■ Arbeitsauftrag 1
Geben Sie aus dem Lesetext alles von „Kein Schutz vor“ bis hinunter zu „von Paolo wissen.“ wortgetreu wieder.
■ Arbeitsauftrag 2
Fassen Sie den Lesetext in zwei Sätzen zusammen.

■ Lesetext

=-=-=

Kein Schutz vor Diskriminierung
«Kinder zu haben ist für Filipinos wichtiger, als ihrer Identität treu zu sein. Es wird verlangt, dass man seine Gefühle unterdrückt, um sich der Einheit der Familie unterzuordnen», sagt er. Auch aus beruflicher Sicht ist es auf den Philippinen nicht ratsam, sich zu outen. «Willst du in deinem Job nicht erfolgreich sein? Befördert werden?», wollte seine Mutter von Paolo wissen.

«Die Auffassung, dass es Schwulen nur um Sex geht, ist noch weit verbreitet», sagt Paolo. Für viele sei das Konzept einer langfristigen homosexuellen Partnerschaft nicht greifbar.

Die Ehe werde ich nicht mehr erleben.

=-=-=

■ Bereitgestellte Daten
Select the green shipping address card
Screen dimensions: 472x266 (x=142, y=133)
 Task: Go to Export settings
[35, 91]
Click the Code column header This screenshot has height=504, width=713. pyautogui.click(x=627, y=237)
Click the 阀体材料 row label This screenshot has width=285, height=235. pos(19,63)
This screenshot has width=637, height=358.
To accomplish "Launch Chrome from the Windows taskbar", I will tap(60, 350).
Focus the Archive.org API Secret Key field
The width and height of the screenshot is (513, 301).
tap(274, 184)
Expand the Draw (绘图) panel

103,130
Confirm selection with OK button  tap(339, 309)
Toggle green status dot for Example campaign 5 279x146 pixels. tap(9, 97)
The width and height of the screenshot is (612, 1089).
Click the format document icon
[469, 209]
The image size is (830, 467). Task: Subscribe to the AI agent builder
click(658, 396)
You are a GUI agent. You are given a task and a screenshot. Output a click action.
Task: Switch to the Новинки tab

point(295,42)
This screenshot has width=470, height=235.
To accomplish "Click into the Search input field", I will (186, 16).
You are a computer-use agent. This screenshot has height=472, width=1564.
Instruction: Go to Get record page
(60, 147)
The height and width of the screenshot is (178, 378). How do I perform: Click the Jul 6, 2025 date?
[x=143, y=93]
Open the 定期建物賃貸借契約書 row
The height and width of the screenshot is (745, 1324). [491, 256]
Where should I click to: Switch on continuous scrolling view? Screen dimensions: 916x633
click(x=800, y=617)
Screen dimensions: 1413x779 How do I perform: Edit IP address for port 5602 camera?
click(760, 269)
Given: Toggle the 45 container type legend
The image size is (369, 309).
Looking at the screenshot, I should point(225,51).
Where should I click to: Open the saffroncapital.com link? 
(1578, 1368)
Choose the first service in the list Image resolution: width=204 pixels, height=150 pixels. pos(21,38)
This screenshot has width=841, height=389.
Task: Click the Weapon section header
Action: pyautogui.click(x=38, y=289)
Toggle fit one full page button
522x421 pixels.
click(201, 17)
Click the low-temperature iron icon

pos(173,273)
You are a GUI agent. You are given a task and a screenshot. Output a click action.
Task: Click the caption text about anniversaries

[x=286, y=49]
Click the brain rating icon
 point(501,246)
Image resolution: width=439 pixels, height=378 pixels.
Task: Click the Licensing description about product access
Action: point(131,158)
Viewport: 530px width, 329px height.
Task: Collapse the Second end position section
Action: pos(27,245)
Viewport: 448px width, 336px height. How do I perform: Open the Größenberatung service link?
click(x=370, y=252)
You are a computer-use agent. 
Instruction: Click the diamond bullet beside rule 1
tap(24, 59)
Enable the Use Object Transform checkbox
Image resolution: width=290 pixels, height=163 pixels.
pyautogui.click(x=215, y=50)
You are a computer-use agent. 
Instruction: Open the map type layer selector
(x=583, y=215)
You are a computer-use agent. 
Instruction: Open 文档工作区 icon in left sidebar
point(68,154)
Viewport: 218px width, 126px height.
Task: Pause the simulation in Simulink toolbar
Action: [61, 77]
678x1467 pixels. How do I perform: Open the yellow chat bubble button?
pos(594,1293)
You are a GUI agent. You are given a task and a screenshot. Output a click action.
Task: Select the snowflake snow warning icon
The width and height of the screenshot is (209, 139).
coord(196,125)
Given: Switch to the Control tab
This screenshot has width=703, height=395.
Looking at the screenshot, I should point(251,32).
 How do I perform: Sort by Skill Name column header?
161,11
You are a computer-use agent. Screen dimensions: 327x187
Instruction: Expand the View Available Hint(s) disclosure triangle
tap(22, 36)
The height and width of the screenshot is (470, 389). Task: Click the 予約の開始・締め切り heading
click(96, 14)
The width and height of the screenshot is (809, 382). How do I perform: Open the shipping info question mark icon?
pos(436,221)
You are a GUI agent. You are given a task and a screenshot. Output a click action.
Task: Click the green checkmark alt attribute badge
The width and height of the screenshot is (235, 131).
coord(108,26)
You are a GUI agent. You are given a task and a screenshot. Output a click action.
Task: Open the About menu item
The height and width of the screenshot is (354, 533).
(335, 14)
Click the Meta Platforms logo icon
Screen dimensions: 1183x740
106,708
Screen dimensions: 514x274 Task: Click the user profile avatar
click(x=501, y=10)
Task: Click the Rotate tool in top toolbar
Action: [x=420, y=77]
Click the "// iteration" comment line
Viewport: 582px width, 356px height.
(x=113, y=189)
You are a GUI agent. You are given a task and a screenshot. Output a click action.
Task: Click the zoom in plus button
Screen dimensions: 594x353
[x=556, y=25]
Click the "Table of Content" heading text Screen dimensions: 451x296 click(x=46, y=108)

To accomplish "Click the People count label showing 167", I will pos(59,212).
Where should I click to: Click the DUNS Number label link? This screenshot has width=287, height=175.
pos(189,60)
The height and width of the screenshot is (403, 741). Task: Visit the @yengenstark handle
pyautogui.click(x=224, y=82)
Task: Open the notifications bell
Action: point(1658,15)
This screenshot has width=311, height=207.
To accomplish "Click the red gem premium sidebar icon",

=-=-=

■ Ihre Antwort 1
Kein Schutz vor Diskriminierung
«Kinder zu haben ist für Filipinos wichtiger, als ihrer Identität treu zu sein. Es wird verlangt, dass man seine Gefühle unterdrückt, um sich der Einheit der Familie unterzuordnen», sagt er. Auch aus beruflicher Sicht ist es auf den Philippinen nicht ratsam, sich zu outen. «Willst du in deinem Job nicht erfolgreich sein? Befördert werden?», wollte seine Mutter von Paolo wissen.

■ Ihre Antwort 2
Für Filipinos ist es wichtiger, Kinder zu haben, als der eigenen Identität treu zu sein, und auch aus beruflicher Sicht ist ein Outing auf den Philippinen nicht ratsam. Laut Paolo ist die Auffassung, dass es Schwulen nur um Sex geht, noch weit verbreitet, und für viele ist eine langfristige homosexuelle Partnerschaft nicht greifbar.